— Objective —
Reproduce the data verbatim, starting at the line that contains "You are a computer-use agent." (including that line) and continuing through the final line of the data. Leave the pictures out of your copy.

(Data for locating words and elements)
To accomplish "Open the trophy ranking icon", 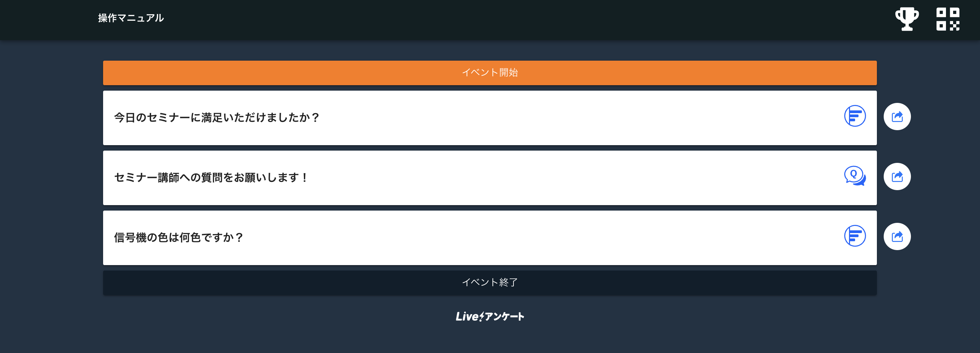I will click(907, 19).
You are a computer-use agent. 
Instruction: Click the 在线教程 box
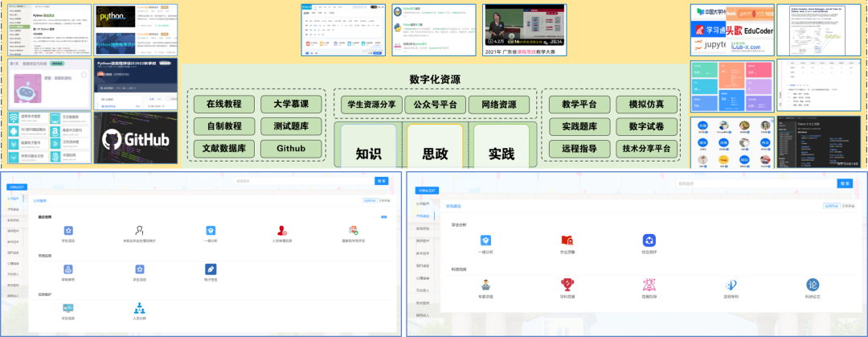[x=223, y=105]
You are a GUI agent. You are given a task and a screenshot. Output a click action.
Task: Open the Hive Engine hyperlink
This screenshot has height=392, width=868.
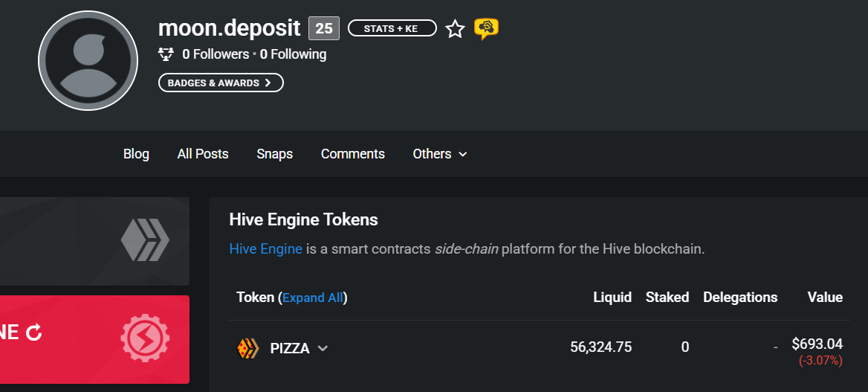click(266, 249)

— Task solution —
You are a computer-use agent. 
Instruction: Click the 在线教程 box
[x=223, y=105]
You are a GUI agent. You are given a task and a screenshot. Output a click action.
Task: Open the Hive Engine hyperlink
This screenshot has height=392, width=868.
click(266, 249)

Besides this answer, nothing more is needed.